_EXCERPT PROVIDED_

━━━━━━━━━━━━━━━━━━━━

Another background actress recently shared her experience with NPR, saying she was scanned for a Disney+ series. However, she did not give her permission for her digital replica to be used in scenes, per the outlet.
Sandra Miska, who has worked as a background actor for 10 years and became a SAG-AFTRA union member in 2015, recalled her experience to Fox News Digital being scanned for the film “The Call of the Wild,” starring Harrison Ford.
Miska said she was scanned while wearing 1890s period costume for a crowd scene but could not recall for sure if she signed any additional paperwork that informed her if there was any purpose for the scan beyond the movie.
“…I believe we were told it was just for this movie because it was such a large scale scene, and I was wearing a period costume, so I didn’t think much of it, but then I started thinking about it recently when the subject of AI has been in the news.”
“It was just such a new thing at the time. I didn’t think much of it, of what it meant, because a lot of times doing background, they’ll use CGI to make it appear like there are more people than there actually are,” she added.
The use of CGI has been around for quite some time in the entertainment industry, creating vast armies in films like “Avengers: Endgame,” or “The Lord of the Rings” franchise. TV series use it as well, like the Apple TV+ series “Ted Lasso,” which recently made headlines for the using the process known as “tiling,” essentially copying and pasting real people filmed on a green screen and placing them around the stadium.
Where SAG-AFTRA and AMPTP are butting heads is the use of real-life people being scanned and duplicated and the best way to inform and compensate them for that use.
Chris Mack, a non-union actor based in Los Angeles, has not had his likeness scanned for any projects, and would not consent to it if met with the proposition.

━━━━━━━━━━━━━━━━━━━━

_BRIEF 1_
Reproduce the passage on background actors and digital scanning, everything from "The use of CGI" down to "around the stadium.".
_BRIEF 2_
Carry on writing the passage on background actors and digital scanning, beginning after its final sentence.
The listing that follows is not needed for any task here.

_DATASET SECTION_

━━━━━━━━━━━━━━━━━━━━

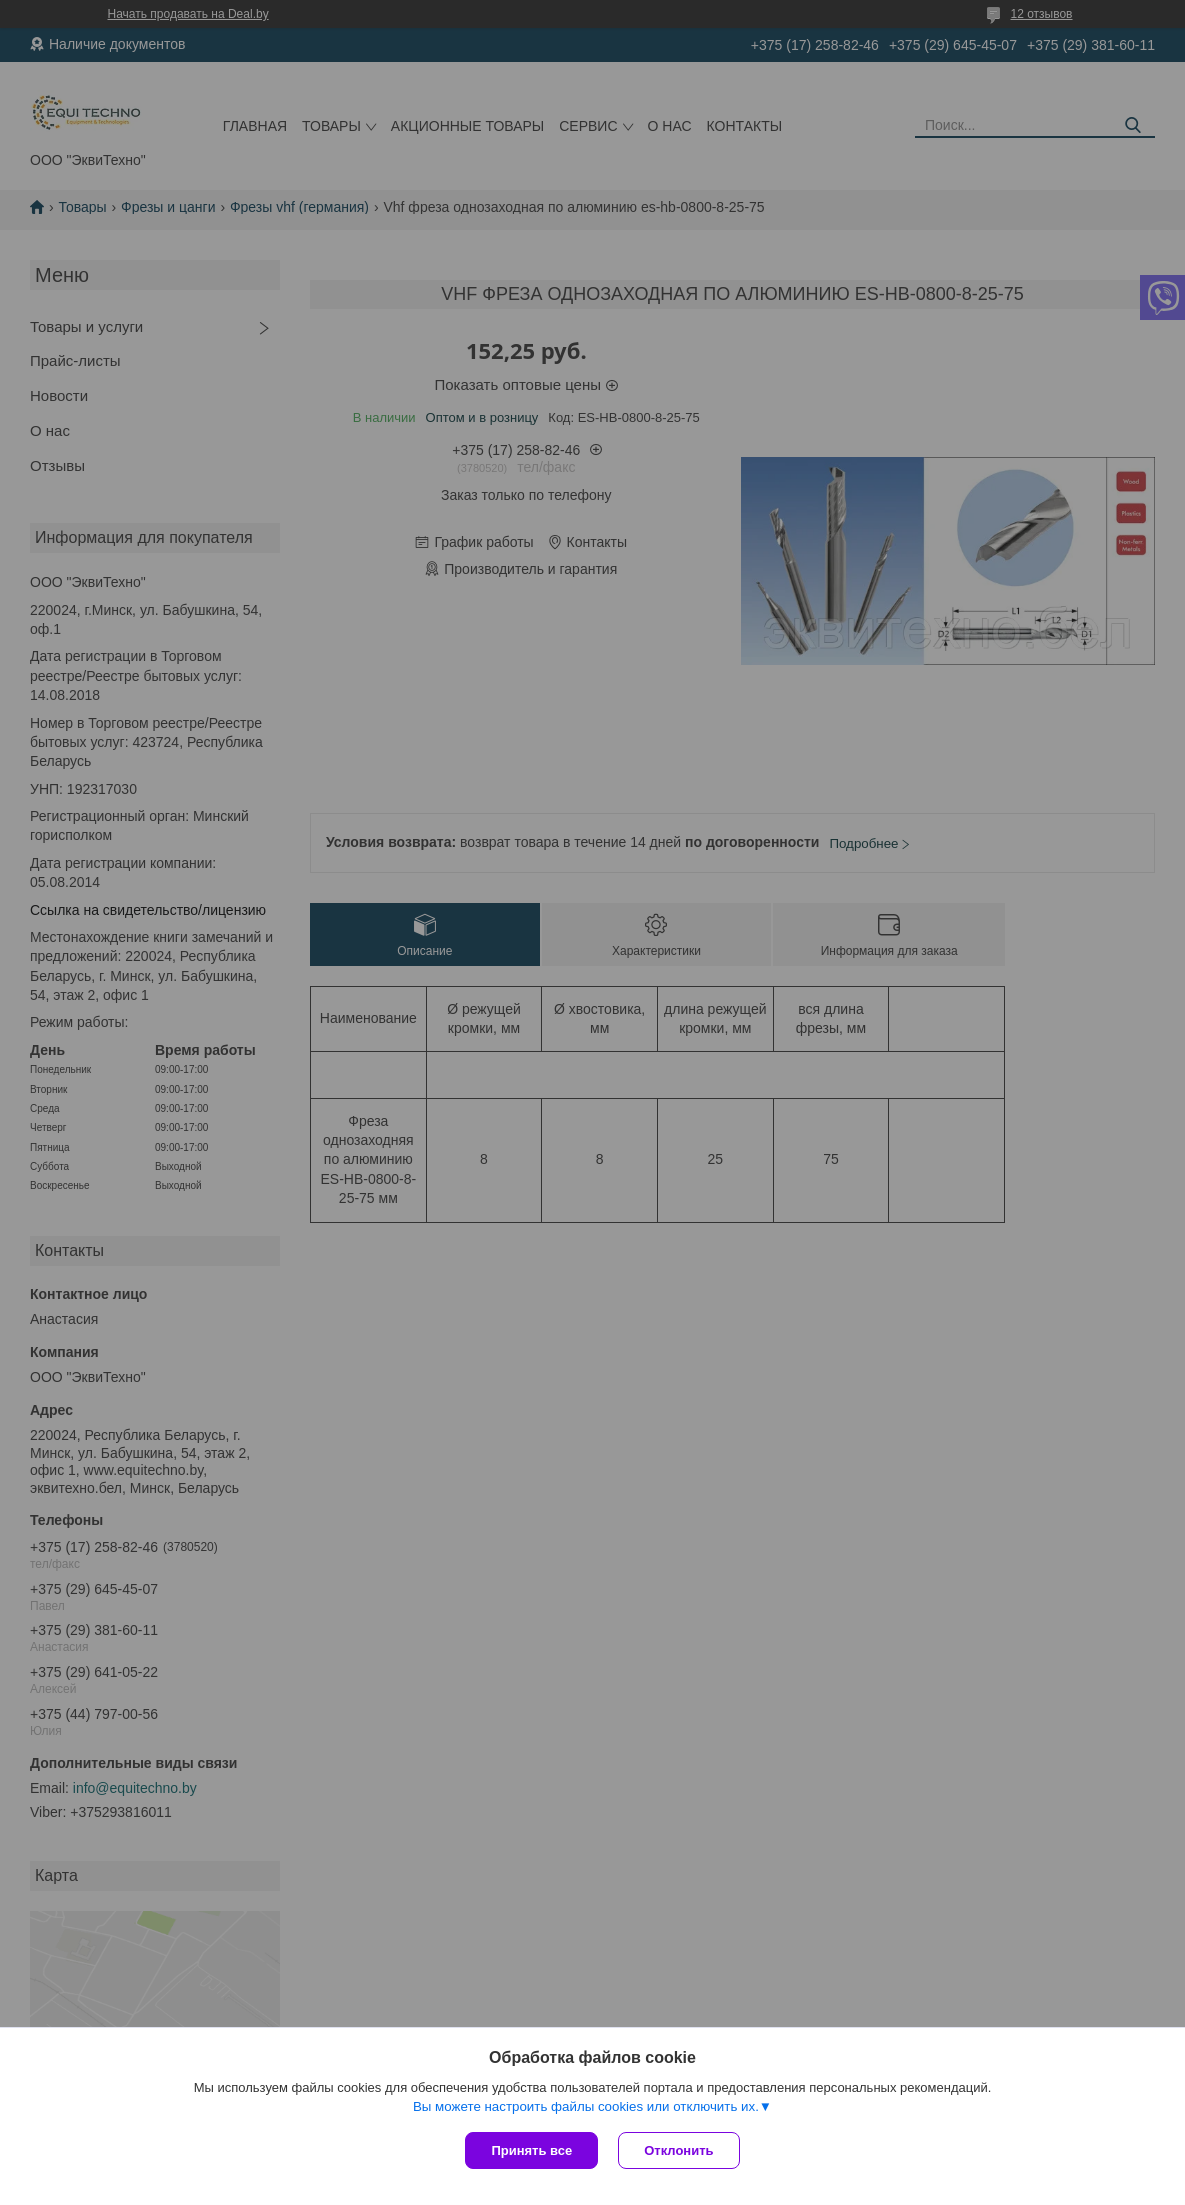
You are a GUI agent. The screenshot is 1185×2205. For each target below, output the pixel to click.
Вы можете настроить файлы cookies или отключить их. (586, 2106)
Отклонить (678, 2150)
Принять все (531, 2150)
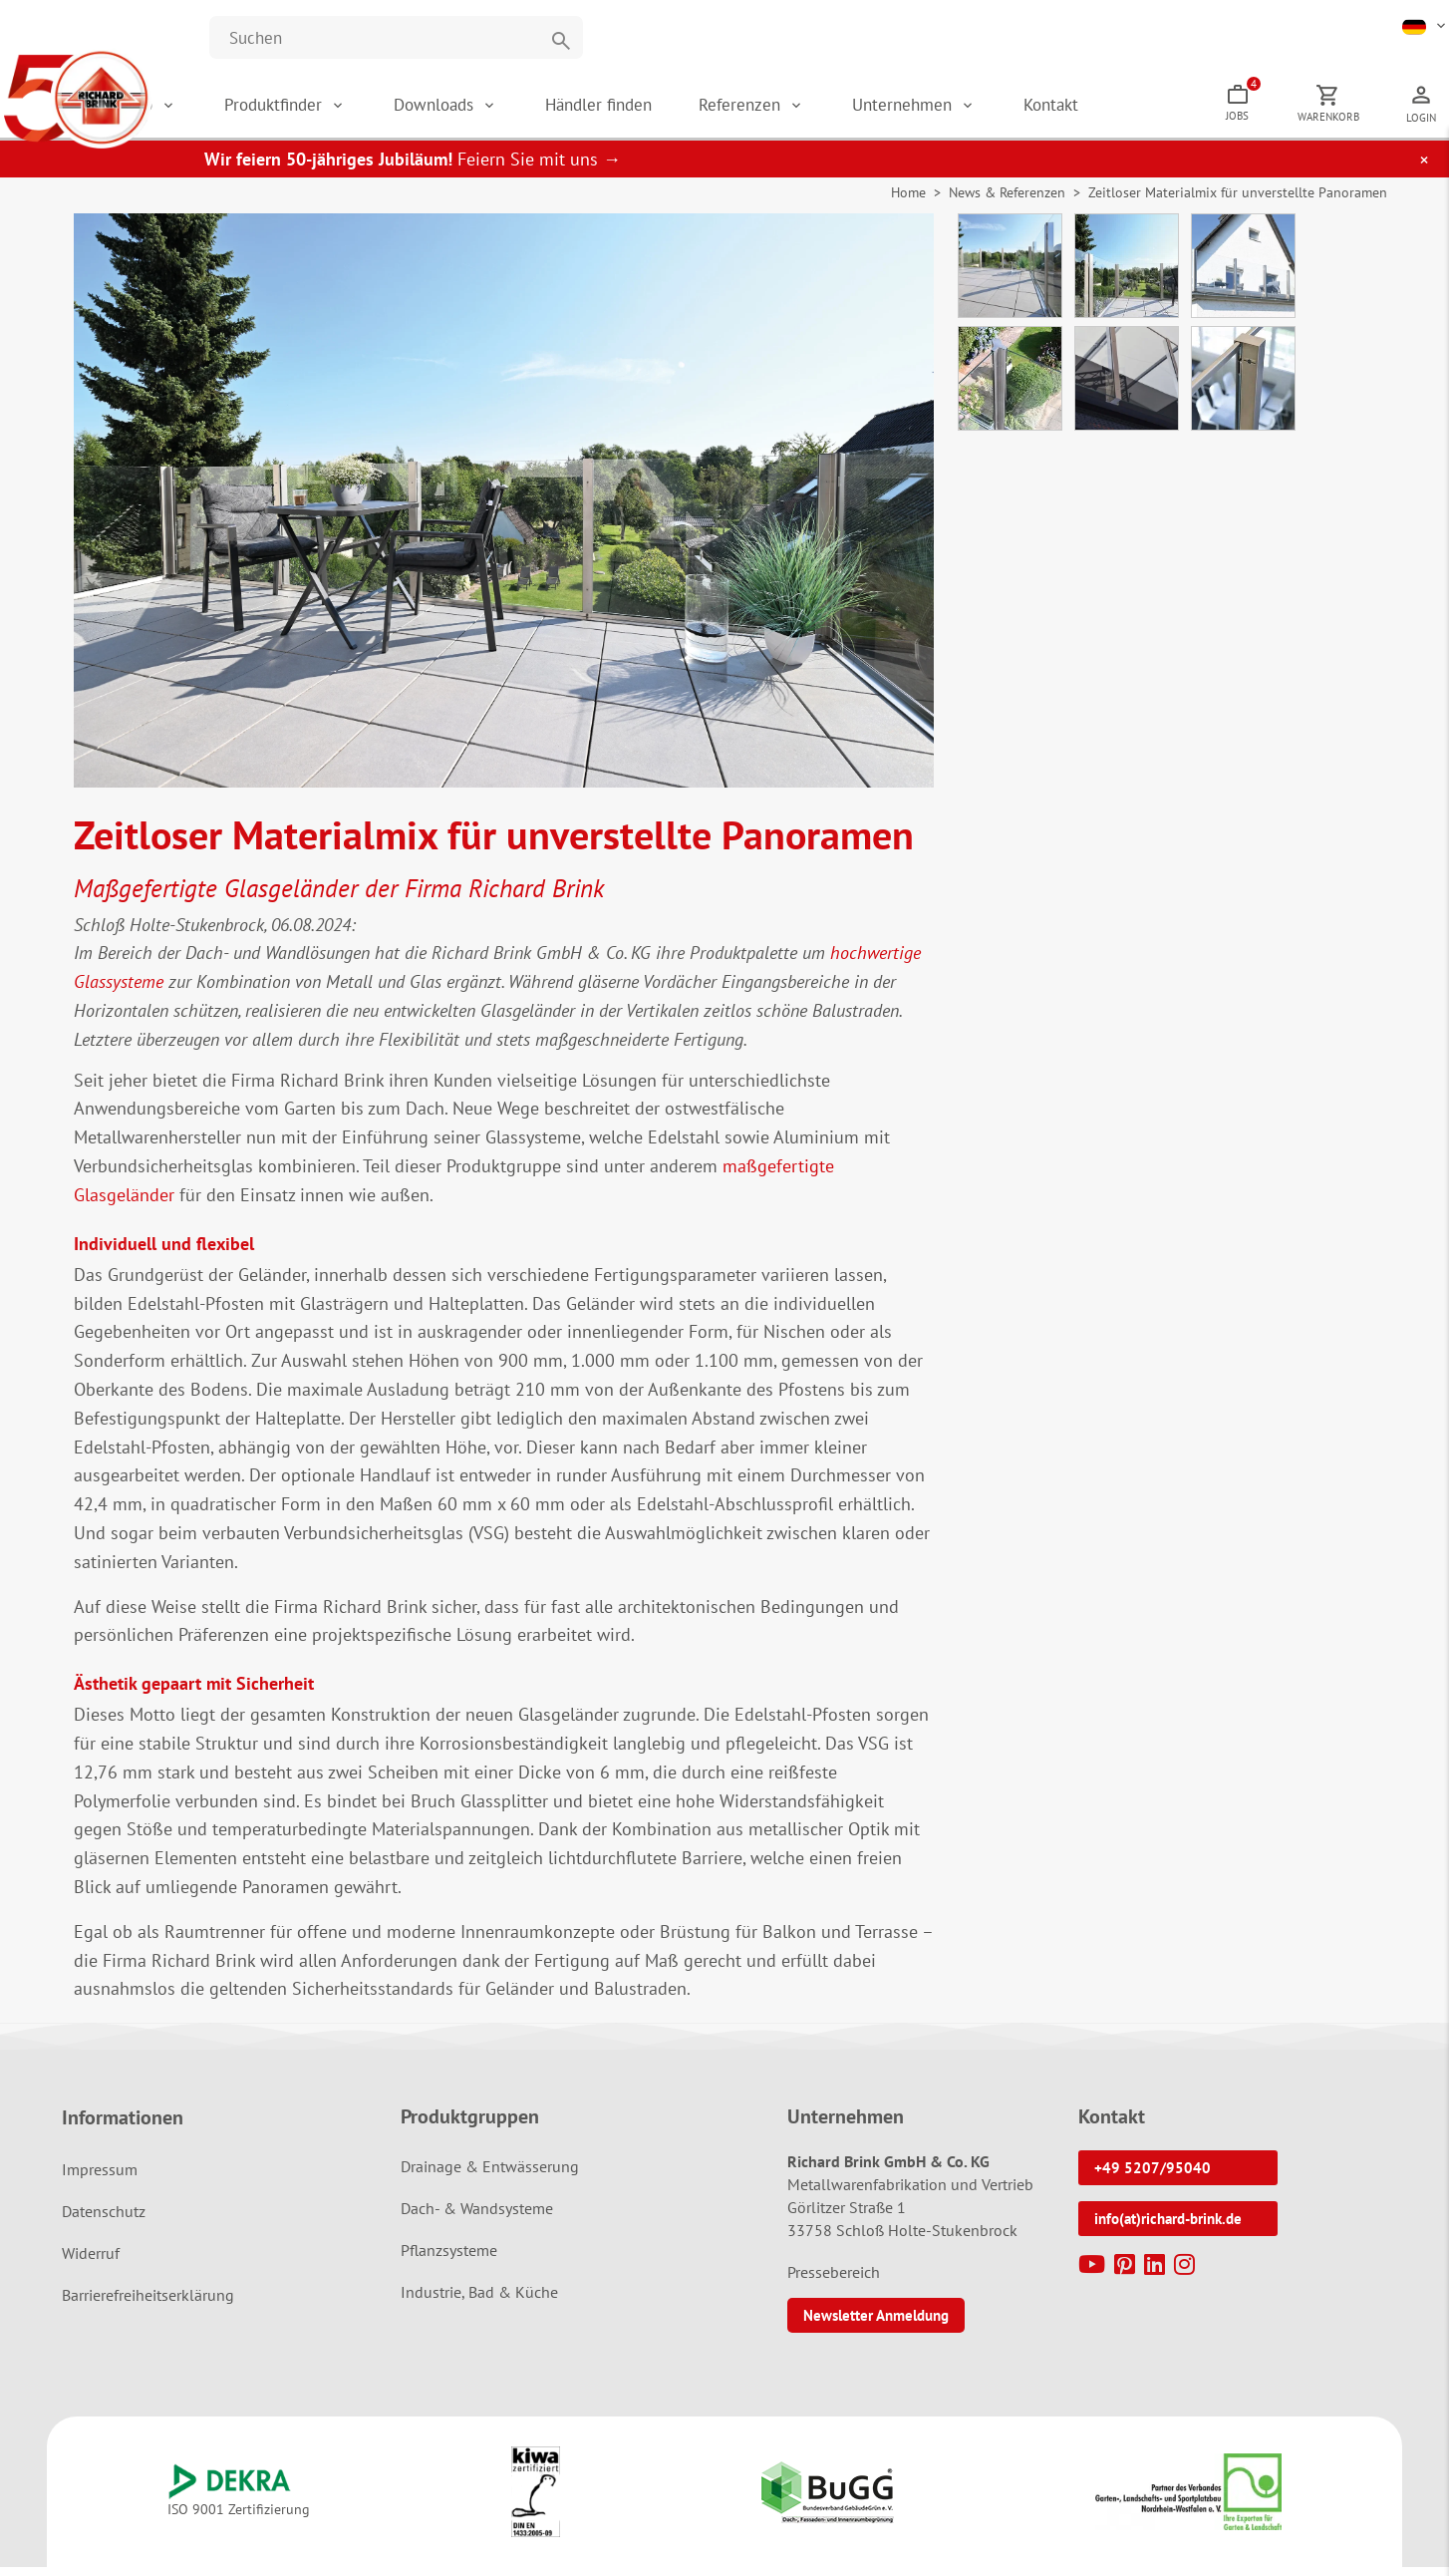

━━━━━━━━━━━━━━━━━━━━

_OUTPUT 1_
The use of CGI has been around for quite some time in the entertainment industry, creating vast armies in films like “Avengers: Endgame,” or “The Lord of the Rings” franchise. TV series use it as well, like the Apple TV+ series “Ted Lasso,” which recently made headlines for the using the process known as “tiling,” essentially copying and pasting real people filmed on a green screen and placing them around the stadium.

_OUTPUT 2_
“I would refuse because I want to actually have a career as an actor,” he said. “I want to have a career, and if I were to be scanned, essentially you’re asking me to give up my most valuable asset, which is me.”
He added, “Most of my friends that are also background actors or actors in general feel the same way, they don’t want their likeness taken, that would hinder their careers, so I don’t know anybody that has [agreed to it].”
Miska said she was not sure if she would agree to the process again.
“Knowing what I know now, I’d probably say no because knowing how it hurts the industry and [that it] takes away jobs from people,” she said. “And some people, like on Twitter, were saying like, ‘Oh, it’s just, it’s these young and hungry people that get taken advantage of doing background.’ But there’s a lot of like people of all different ages to backgrounds, people who’ve made a whole career; a lot of senior citizens. So, it’s just not fair to them to be involved in that.”
Jeff Olan, owner of Jeff Olan Casting, has decades of experience working with background actors on projects like “Pulp Fiction” and “Grey’s Anatomy,” and is deeply concerned about AI’s impact on the industry, particularly where it comes to informed consent for background actors.
“I think what’s happened is it’s been kind of a hush, hush and nobody really knew anything about it,” he said. “They had no idea what it was all about. Extras have no idea. And extras usually don’t fight it because when an extra gets to a set, whether it’s a movie or TV show or whatever, they’re hired for the day, and they’re doing whatever the production wants them to do.”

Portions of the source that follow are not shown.